• [YOUR INSTRUCTIONS]
Write out exactly the lines below from the one containing "Use the screen capture scissors tool" to the last, both ends kept, and nothing more; skip all pictures.
[PROVIDED DATA — start]
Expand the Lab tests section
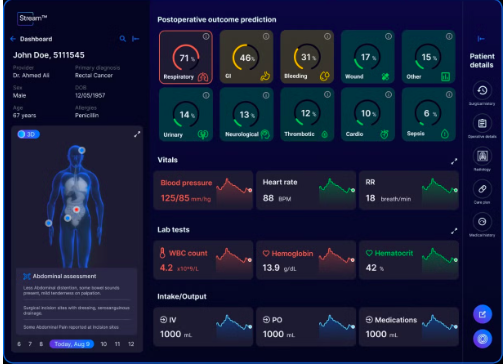coord(454,231)
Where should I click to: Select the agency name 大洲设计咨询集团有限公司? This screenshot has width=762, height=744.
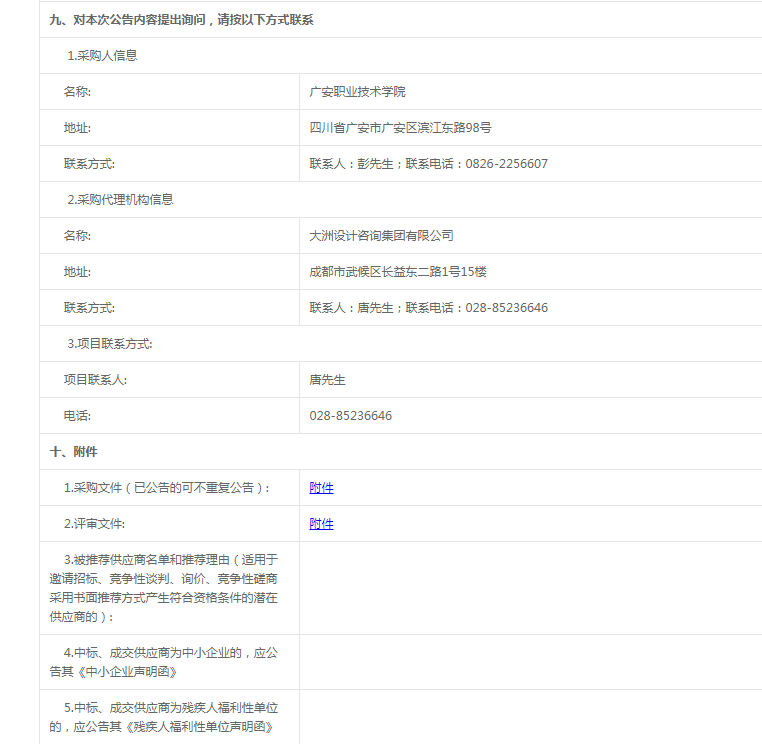click(381, 236)
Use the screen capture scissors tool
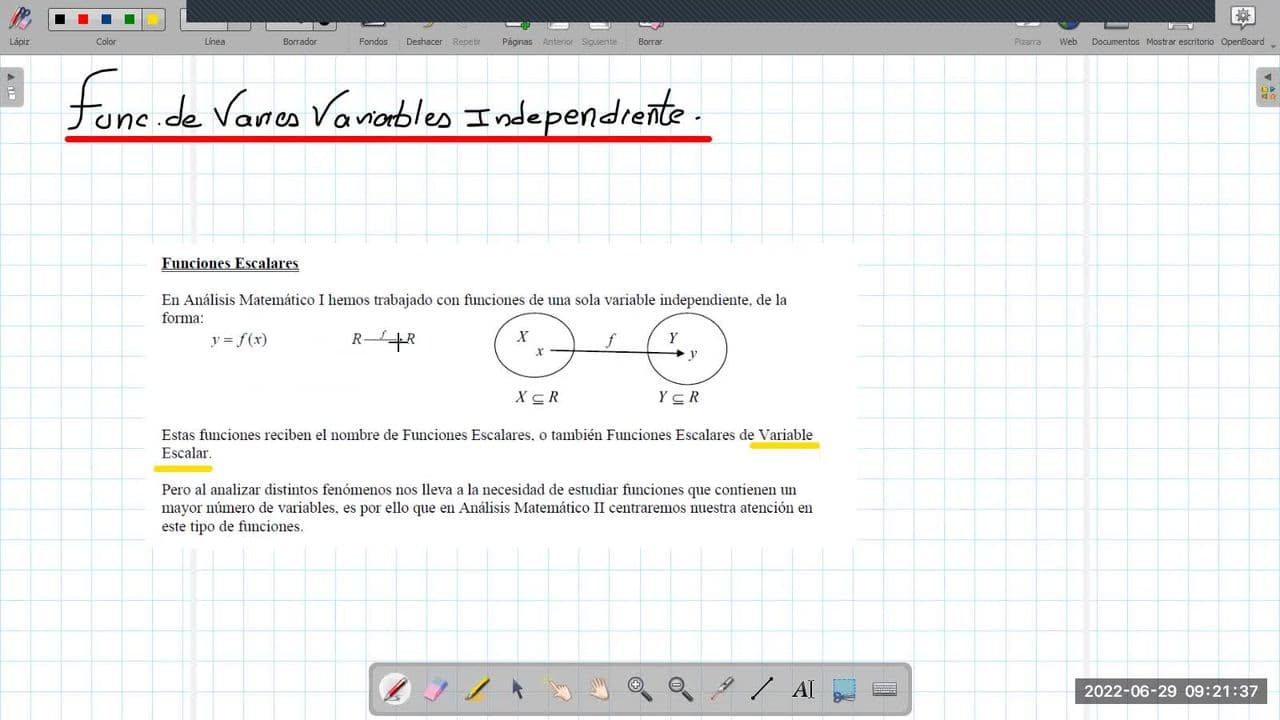This screenshot has height=720, width=1280. 844,689
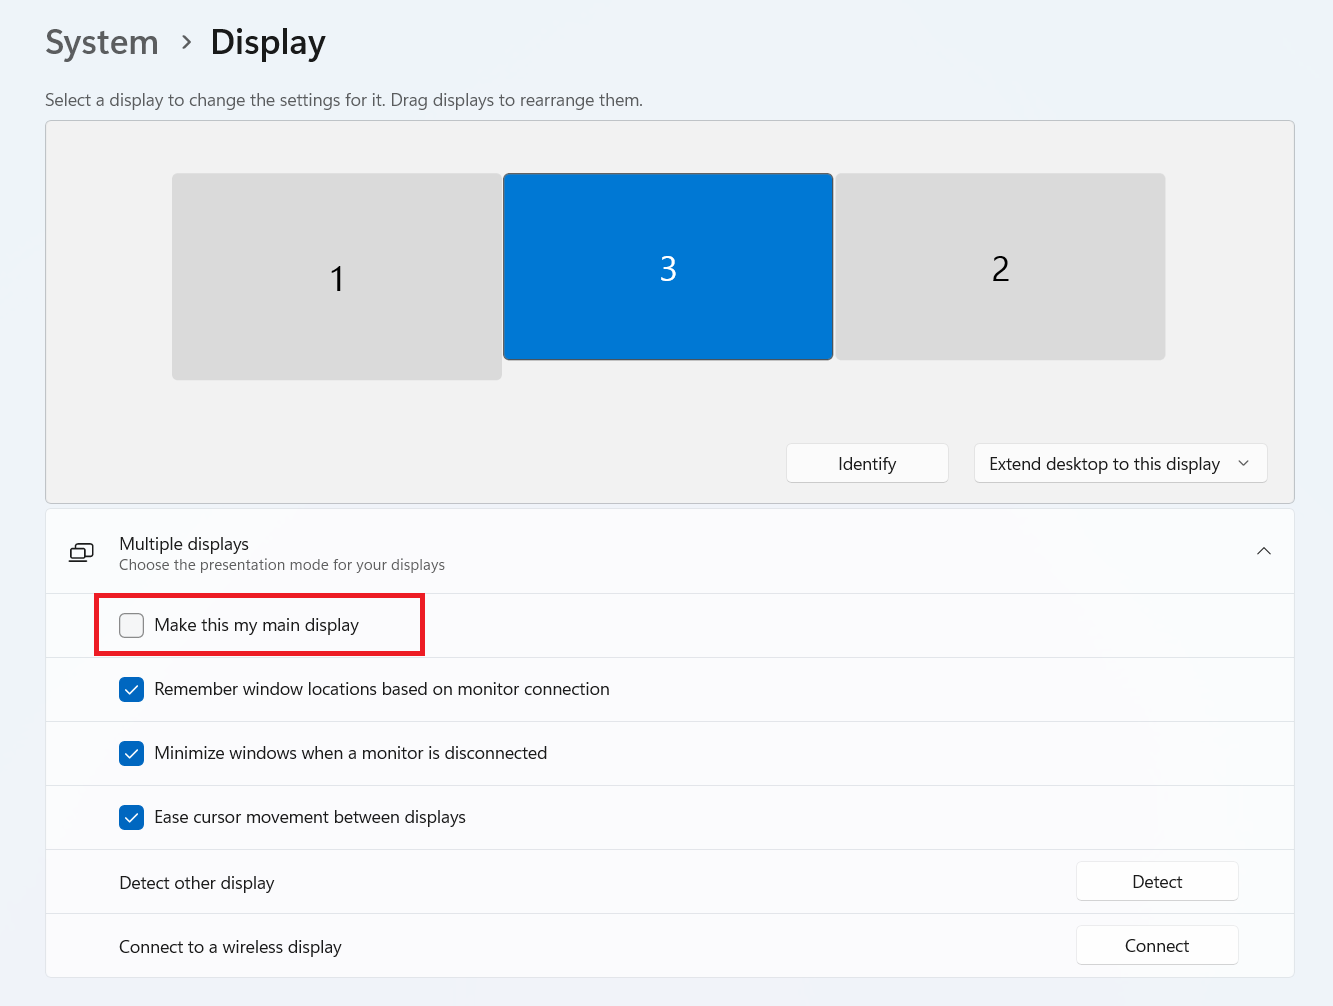Screen dimensions: 1333x1006
Task: Click the Multiple displays heading text
Action: (x=184, y=543)
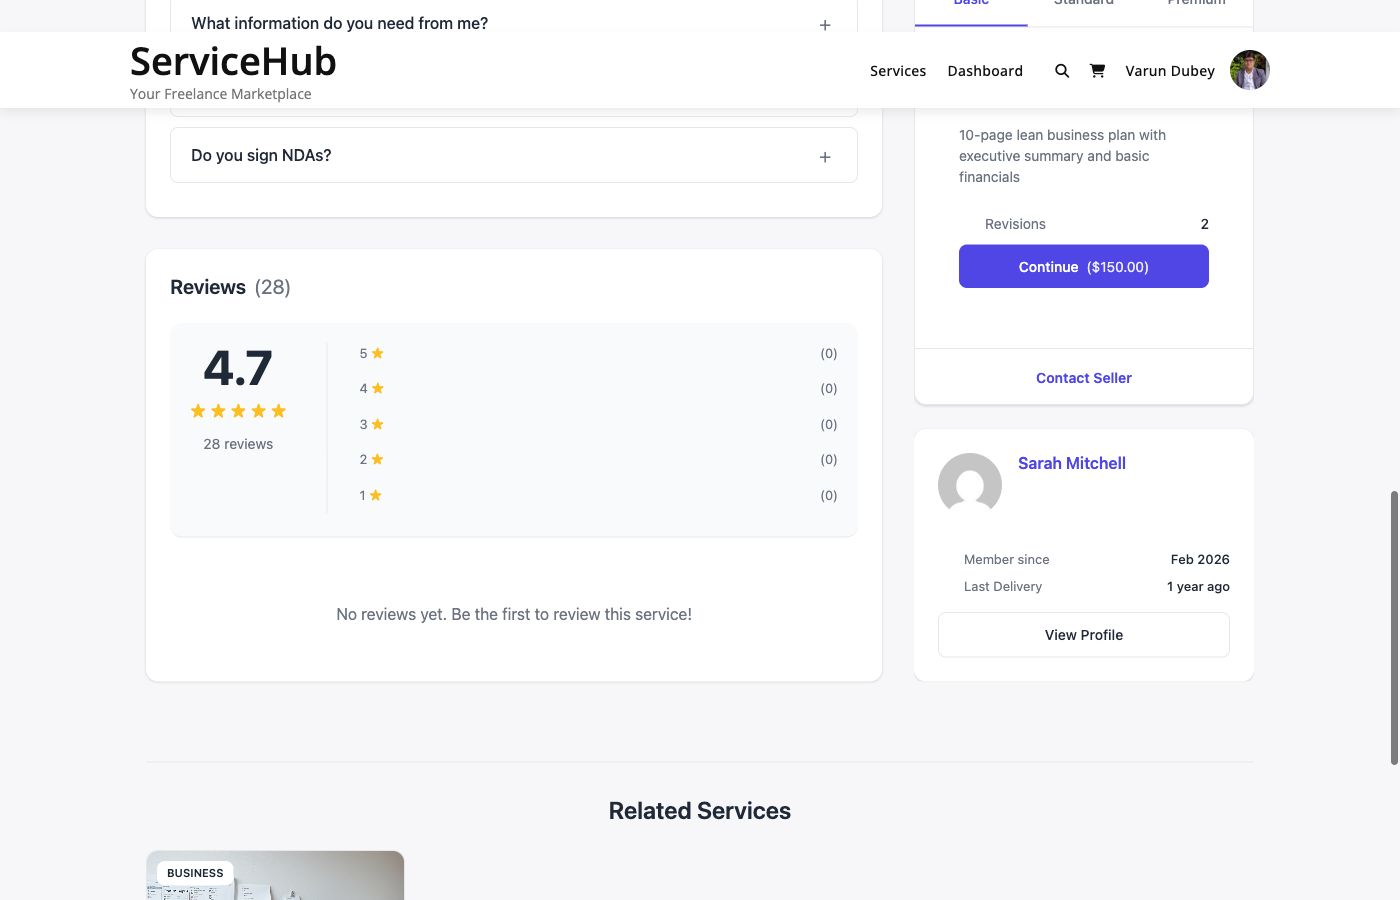Viewport: 1400px width, 900px height.
Task: Open the search icon in the navbar
Action: (1062, 70)
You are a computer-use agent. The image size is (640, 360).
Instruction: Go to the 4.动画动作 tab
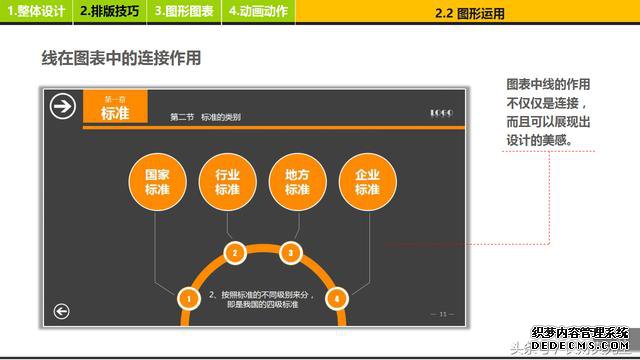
[PROVIDED DATA — finish]
• [SOLUTION BELOW]
Use the screen capture scissors tool
This screenshot has height=720, width=1280. 844,689
Screen dimensions: 1333x1006
Task: Click the Multiple displays heading text
Action: (x=184, y=543)
Viewport: 1400px width, 900px height.
Task: Open the search icon in the navbar
Action: (1062, 70)
You are a computer-use agent. The image size is (640, 360).
Instruction: Go to the 4.动画动作 tab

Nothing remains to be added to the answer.